Consult the 16.03 Roadmap

  • The new section Services ‣ Statistics ‣ Switchboard in the web interface will only be visible by a non-root administrator after adding the corresponding permissions in the administrator configuration.
  • Update the switchboard configuration page for the statistics in Configuration for multiple switchboards.
  • The API for associating a line to a device has been replaced. Consult the xivo-confd changelog for further details
  • The configuration parameters of xivo_ldap_user plugin of xivo-auth has been changed. See xivo_ldap plugin.
  • The user’s email is now a unique constraint. Every duplicate email will be deleted during the migration. (This does not apply to the voicemail’s email)


Consult the 16.02 Roadmap

  • The experimental xivo_ldap_voicemail plugin of xivo-auth has been removed. Use the new xivo_ldap plugin.
  • Bus messages in the xivo exchange are now sent with the content-type application/json. Some libraries already do the message conversion based the content-type.

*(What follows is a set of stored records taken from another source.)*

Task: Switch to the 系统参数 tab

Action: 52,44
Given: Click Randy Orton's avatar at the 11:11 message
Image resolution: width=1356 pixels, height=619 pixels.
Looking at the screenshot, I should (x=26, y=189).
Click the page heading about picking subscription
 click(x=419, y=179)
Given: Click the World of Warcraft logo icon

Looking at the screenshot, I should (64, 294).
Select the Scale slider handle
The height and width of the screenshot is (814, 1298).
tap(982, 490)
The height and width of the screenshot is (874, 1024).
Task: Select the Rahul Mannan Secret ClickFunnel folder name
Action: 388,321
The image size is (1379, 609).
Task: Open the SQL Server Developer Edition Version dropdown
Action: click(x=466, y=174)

Kombu users will receive a python dictionnary instead of a string containing json when a message is received.
  • xivo-ctid encryption is automatically switched on for every XiVO server and Wazo Client >= 16.02. If you really don’t want encryption, you must disable it manually on the server after the upgrade. In that case, Wazo Clients will ask whether to accept the connection the first time.


Consult the 16.01 Roadmap

  • The page Configuration ‣ Management ‣ Web Services Access ‣ Acces rights has been removed. Consequently, every Web Services Access has now all access rights on the web services provided by the web interface. These web services are deprecated and will be removed soon.
  • During the upgrade, if no CA certificates were trusted at the system level, all the CA certificates from the ca-certificates package will be added. This is done to resolve an issue with installations from the ISO and PXE. In the (rare) case you manually configured the ca-certificates package to trust no CA certificates at all, you’ll need to manually reconfigure it via dpkg-reconfigure ca-certificates after the upgrade.
  • xivo-ctid uses xivo-auth to authenticate users. See Authentication.
  • the service_discovery section of the xivo-ctid configuration has changed. If you have set up Contact and Presence Sharing, you should update your xivo-ctid configuration.
  • the CTI Protocol is now versioned and a message will be displayed if the server and a client have incompatible protocol versions.